For the past seven months, social media sites have been blocked and internet access restricted in India-administered Kashmir. However, authorities are now able to track internet users.
Indian authorities lifted a ban on social media and restored full internet access in Kashmir on Wednesday evening, seven months after the disputed region was locked down and stripped of its partial autonomy. The order, which still places certain restrictions on mobile internet services, is only valid till March 17, unless extended.
"We have already started switching the service on,” said an official at the state-run BSNL, one of the major internet service providers in the region. Another official at a private internet service provider in the main city of Srinagar also said on Wednesday that access to social media had been restored on its networks.
Several Kashmiris have been using Virtual Private Networks (VPNs) to circumvent government censorship.

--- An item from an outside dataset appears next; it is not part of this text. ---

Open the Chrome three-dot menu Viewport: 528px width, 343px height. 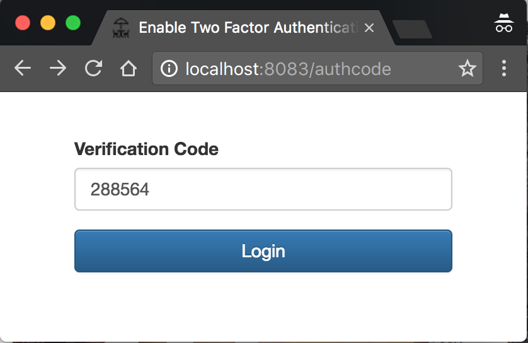pos(503,69)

Soon after the ban was lifted, the Twitter handle of Mehbooba Mufti – one of the three main opposition leaders in Kashmir detained by the government since the August – called out the "futility" of the social media ban.
The Twitter handle is managed by Mufti’s daughter, Iltija. "My mother last tweeted on 5th August post abrogation of Article 370. Today as I tweet for the first time from Kashmir post decriminalisation of social media, Im swept by saudade & painful nostalgia. Will we ever heal? When will this nightmare end, (sic.)" she wrote.

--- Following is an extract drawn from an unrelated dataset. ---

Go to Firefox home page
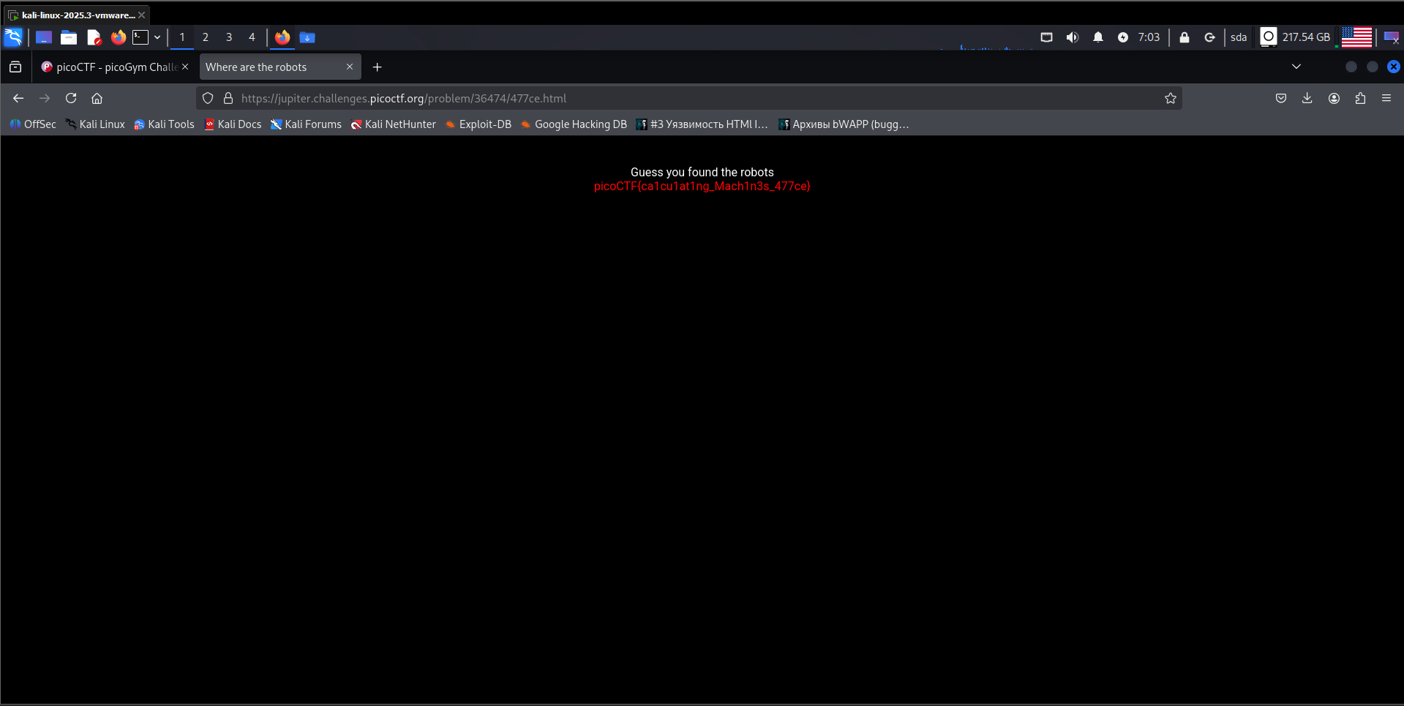The height and width of the screenshot is (706, 1404). [97, 98]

Open access with conditions
Access to broadband internet in the restive region comes with a condition: MAC-binding. This forces a particular device to access internet from a specific IP address. If either the MAC (Media Access Control) address or the IP address changes, the device will not be able to access internet. MAC-binding will also enable authorities to trace a device on the basis of its online activity.
Mobile internet services too will be availble only on post-paid connections. Pre-paid connections will not have access to internet "unless verified as per the norms applicable to post-paid connections," the order said.
Further, internet speed is restricted to second generation 2G networks, while the high-speed 4G networks will remain blocked.
Longest internet shutdown by a democracy
In August, authorities halted internet, landline and mobile services in what was then India’s only Muslim majority state. It imposed the unprecedented blackout under the pretext of security concerns. The administration in the territory said it feared the internet could be used to propagate terrorism and incite locals.
The internet shutdown in Kashmir was the longest such ban imposed by a democracy. India faced criticism from lawmakers in the European Union and the US, who repeatedly called on the government to curb restrictions.
Kashmir Chamber of Commerce and Industry, an influential trade body, has estimated the cost of the six-month long communications clampdown at more than $2.4 billion (€2.2 billion) with nearly 500,000 job losses.
Internet restrictions in the Kashmir valley were partially eased in January, following a review order by the Indian Supreme Court. "Suspension of the internet for an indefinite period is not permissible, it can be for a limited time period and is subject to judicial review," the court said, adding that freedom of speech includes the right to internet access.
However, social media sites that allowed "peer-to-peer" communications remained blocked. In fact, Kashmiris initially had access to only about 300 government approved "whitelisted" websites.